__Things to do__
(1) In the Missouri moving company listing, rewrite the passage starting with "Two Men and" and going on through "brand name alone.", swapping "Springfield" for "St. Louis".
(2) Write the next part of the Missouri moving company listing, following on from its last line.

__Document extract__
────────────────────────────────────────
Two Men and a Truck is a franchise operation; quality varies significantly by owner. The Springfield location substantially outperforms Kansas City in independent scoring. Look up the specific franchise’s reviews rather than relying on the brand name alone.

Allied Van Lines (National, Missouri Service)

Website: https://allied.com/moving-companies/missouri
Phone: Available at allied.com for a free quote
Service Area: All 50 states; Missouri served through local agent network including Federal Companies
Services: Residential and corporate relocation, packing and unpacking, fragile-only packing, storage, installation, international moves
License: USDOT #076235, MC #15735; active with FMCSA; BBB accredited
Rating: U.S. News best for customized pricing; A+ BBB rating; top long-distance list at Move.org
Price Range: Local moves average $1,250; long-distance averages $3,500 for 1,000 miles; interstate range $2,200 to $10,000; no deposit required
Best For: Long-distance moves into Missouri from other states, particularly for those who want flat-rate pricing and a single point of contact.
────────────────────────────────────────
__Data listing__
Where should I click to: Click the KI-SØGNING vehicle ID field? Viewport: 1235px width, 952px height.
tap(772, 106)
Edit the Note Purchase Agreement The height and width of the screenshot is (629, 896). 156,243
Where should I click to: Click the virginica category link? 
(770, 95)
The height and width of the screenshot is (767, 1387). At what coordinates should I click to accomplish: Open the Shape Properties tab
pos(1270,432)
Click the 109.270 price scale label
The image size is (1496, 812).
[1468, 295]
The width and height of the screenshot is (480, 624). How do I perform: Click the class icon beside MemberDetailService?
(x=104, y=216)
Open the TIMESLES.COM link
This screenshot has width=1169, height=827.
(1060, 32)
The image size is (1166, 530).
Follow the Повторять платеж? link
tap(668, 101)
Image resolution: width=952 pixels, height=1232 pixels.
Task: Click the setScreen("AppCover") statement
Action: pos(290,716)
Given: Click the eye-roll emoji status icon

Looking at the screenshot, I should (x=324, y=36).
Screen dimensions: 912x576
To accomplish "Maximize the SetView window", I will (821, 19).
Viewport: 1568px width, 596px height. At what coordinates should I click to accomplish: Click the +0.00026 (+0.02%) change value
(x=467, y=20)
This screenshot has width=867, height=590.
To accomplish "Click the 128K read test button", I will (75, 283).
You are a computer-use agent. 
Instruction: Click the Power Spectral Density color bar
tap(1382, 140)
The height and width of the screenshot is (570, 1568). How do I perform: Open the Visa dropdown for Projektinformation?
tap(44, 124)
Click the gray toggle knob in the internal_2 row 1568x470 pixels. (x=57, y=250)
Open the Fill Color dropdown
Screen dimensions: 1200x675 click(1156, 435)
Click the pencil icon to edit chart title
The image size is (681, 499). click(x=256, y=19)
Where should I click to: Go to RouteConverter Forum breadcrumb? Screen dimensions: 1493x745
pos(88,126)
────────────────────────────────────────
__Task results__
(1)
Two Men and a Truck is a franchise operation; quality varies significantly by owner. The St. Louis location substantially outperforms Kansas City in independent scoring. Look up the specific franchise’s reviews rather than relying on the brand name alone.

(2)
Allied’s network of over 1,000 agents in all 50 states makes it reliable for moves originating anywhere in the country. Basic liability coverage is 60 cents per pound per item, which is inadequate for high-value items; request Extra Care Protection for full replacement value. AAA, AARP, and Costco memberships may qualify for discounts.

Sunrise Moving and Packing (St. Louis Metro)

Phone: (314) 900-3118
Website: https://sunrisemovingandpacking.com
USDOT: 4004648
Type: Local / Regional
Rating: 4.8/5 on Google (approximate)
Notes: Based in Saint Charles, Sunrise Moving and Packing is the top-ranked mover in the St. Louis metro on independent scoring platforms, with a 9.63 out of 10 overall rating. Owned and operated by two brothers, the company serves Illinois, Missouri, Kansas, Texas, Arizona, and Florida. Services include residential and commercial moves, specialty items (pianos, safes, hot tubs), packing, unpacking, and labor-only options. Discounts available for seniors and active military.

God’s Movers (Kansas City)

Phone: (816) 507-9228
Website: https://godsmovers.com
USDOT: 2417601
Type: Local / Regional
Rating: 4.8/5 on Google (approximate)
Notes: A family-owned Kansas City mover with over 20 years in operation, God’s Movers serves Kansas City, Overland Park, Grandview, Liberty, and Lee’s Summit. The company scores 9.06 out of 10 on independent review platforms and is praised for competitive pricing, transparency, and short-notice availability. Services include residential moving, packing, crating, heavy item handling, and debris removal. Not BBB accredited.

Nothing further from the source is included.